Unfortunately at that stage, all error bitmaps (except
init_error_bitmap) are the result of the latest repair attempt, thus if
the stripe is fully repaired, those error bitmaps will all be empty,
resulting the above output mismatch.

To fix this, record the number of errors into stripe->init_nr_*_errors.
Since we don't really care about where those errors are, we only need to
record the number of errors.

Then in scrub_stripe_report_errors(), use those initial numbers to
update the progress other than using the latest error bitmaps.

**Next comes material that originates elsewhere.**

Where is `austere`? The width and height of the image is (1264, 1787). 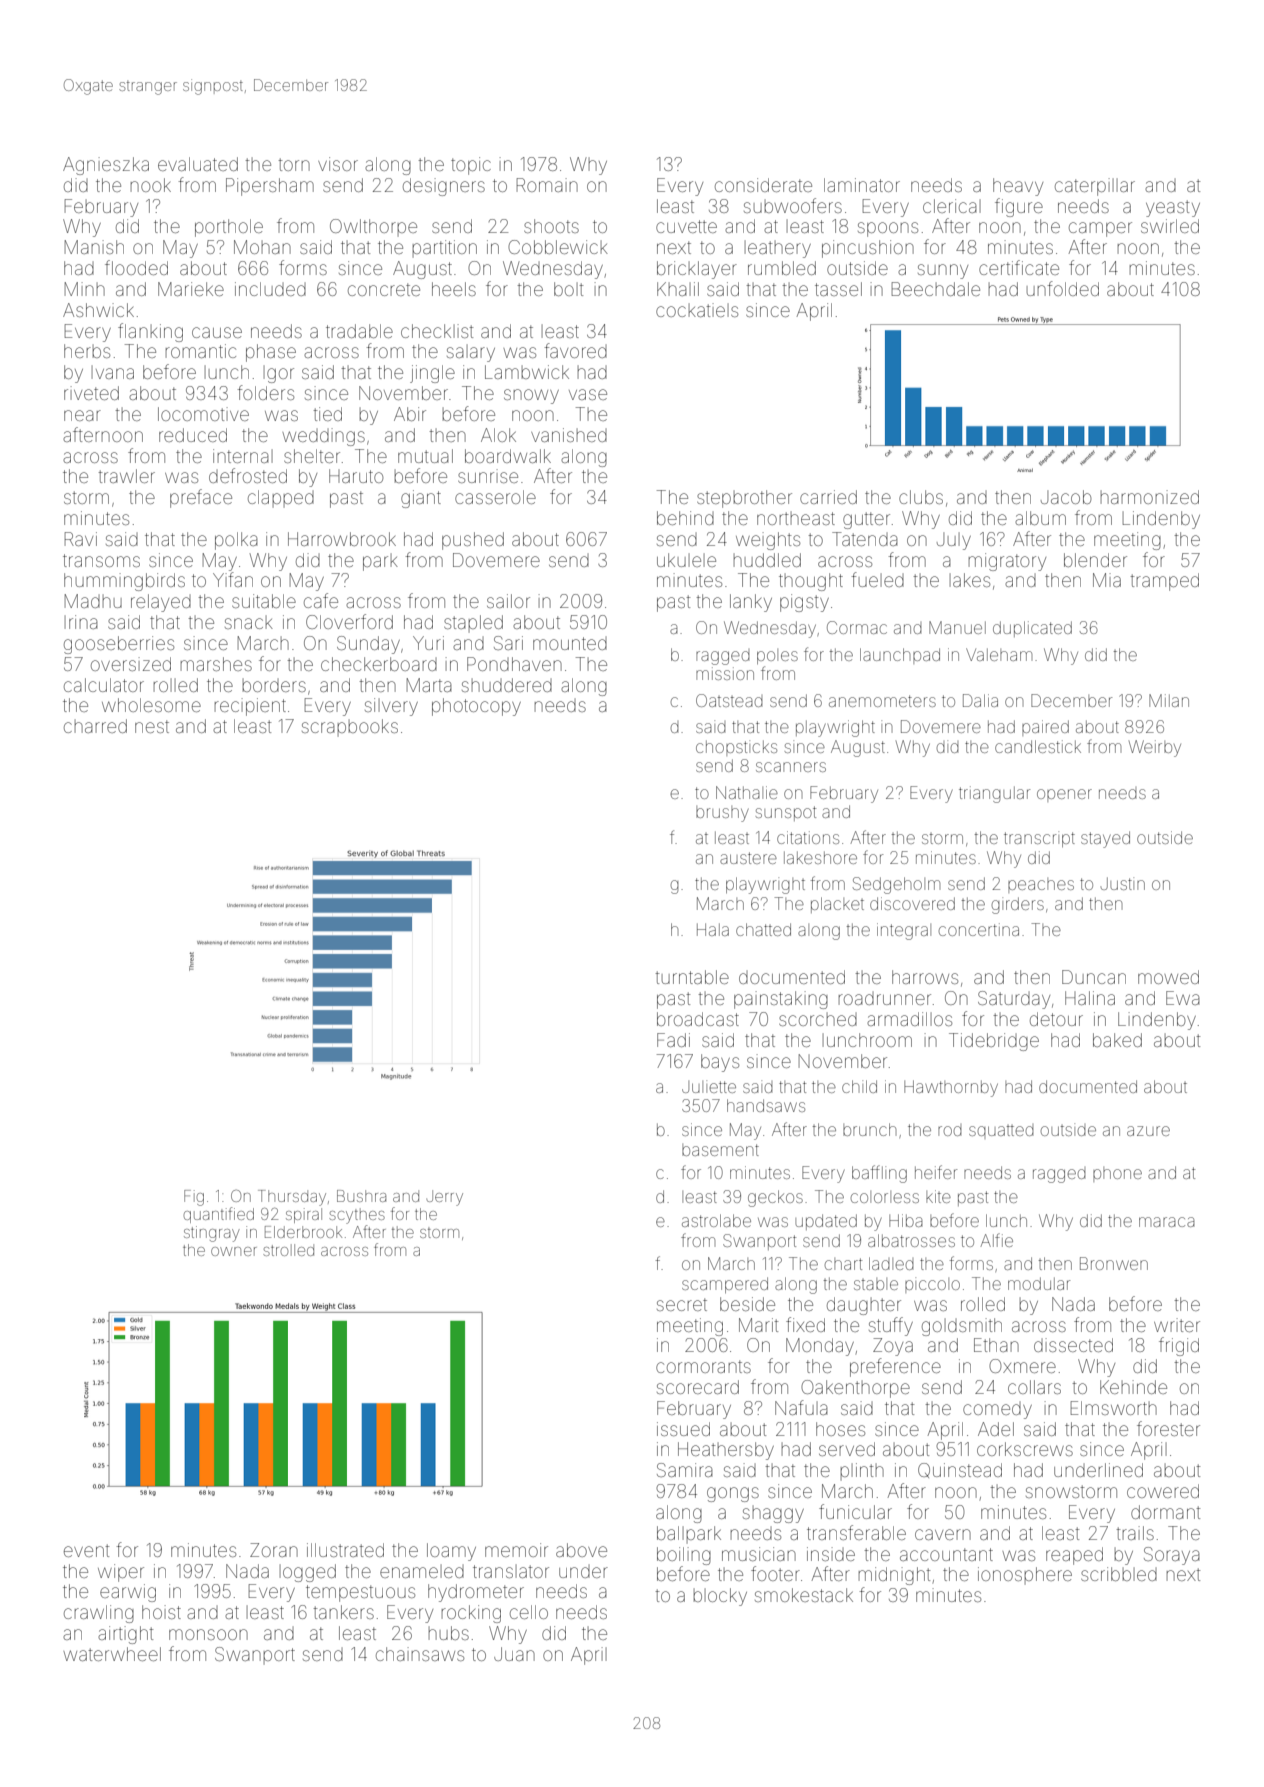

Fixes: e02ee89baa66 ("btrfs: scrub: switch scrub_simple_mirror() to scrub_stripe infrastructure")
Signed-off-by: Qu Wenruo <wqu@suse.com>
Reviewed-by: David Sterba <dsterba@suse.com>
Signed-off-by: David Sterba <dsterba@suse.com>
fs/btrfs/scrub.c

index 72c2c093df4bb0507c9592bcedac621243d14a54..50c241aba1a13cab6f2d6d15c1b5c8f0ded88471 100644 (file)
@@ -134,8 +134,14 @@ struct scrub_stripe {
         * The errors hit during the initial read of the stripe.
         *
         * Would be utilized for error reporting and repair.
+        *
+        * The remaining init_nr_* records the number of errors hit, only used
+        * by error reporting.
         */
        unsigned long init_error_bitmap;
+       unsigned int init_nr_io_errors;
+       unsigned int init_nr_csum_errors;
+       unsigned int init_nr_meta_errors;
 
        /*
         * The following error bitmaps are all for the current status.
@@ -1003,12 +1009,9 @@ skip:
        sctx->stat.data_bytes_scrubbed += nr_data_sectors << fs_info->sectorsize_bits;
        sctx->stat.tree_bytes_scrubbed += nr_meta_sectors << fs_info->sectorsize_bits;
        sctx->stat.no_csum += nr_nodatacsum_sectors;
-       sctx->stat.read_errors +=
-               bitmap_weight(&stripe->io_error_bitmap, stripe->nr_sectors);
-       sctx->stat.csum_errors +=
-               bitmap_weight(&stripe->csum_error_bitmap, stripe->nr_sectors);
-       sctx->stat.verify_errors +=
-               bitmap_weight(&stripe->meta_error_bitmap, stripe->nr_sectors);
+       sctx->stat.read_errors += stripe->init_nr_io_errors;
+       sctx->stat.csum_errors += stripe->init_nr_csum_errors;
+       sctx->stat.verify_errors += stripe->init_nr_meta_errors;
        sctx->stat.uncorrectable_errors +=
                bitmap_weight(&stripe->error_bitmap, stripe->nr_sectors);
        sctx->stat.corrected_errors += nr_repaired_sectors;
@@ -1041,6 +1044,12 @@ static void scrub_stripe_read_repair_worker(struct work_struct *work)
        scrub_verify_one_stripe(stripe, stripe->extent_sector_bitmap);
        /* Save the initial failed bitmap for later repair and report usage. */
        stripe->init_error_bitmap = stripe->error_bitmap;
+       stripe->init_nr_io_errors = bitmap_weight(&stripe->io_error_bitmap,
+                                                 stripe->nr_sectors);
+       stripe->init_nr_csum_errors = bitmap_weight(&stripe->csum_error_bitmap,
+                                                   stripe->nr_sectors);
+       stripe->init_nr_meta_errors = bitmap_weight(&stripe->meta_error_bitmap,
+                                                   stripe->nr_sectors);
 
        if (bitmap_empty(&stripe->init_error_bitmap, stripe->nr_sectors))
                goto out;
@@ -1490,6 +1499,9 @@ static void scrub_stripe_reset_bitmaps(struct scrub_stripe *stripe)
 {
        stripe->extent_sector_bitmap = 0;
        stripe->init_error_bitmap = 0;
+       stripe->init_nr_io_errors = 0;
+       stripe->init_nr_csum_errors = 0;
+       stripe->init_nr_meta_errors = 0;
        stripe->error_bitmap = 0;
        stripe->io_error_bitmap = 0;
        stripe->csum_error_bitmap = 0;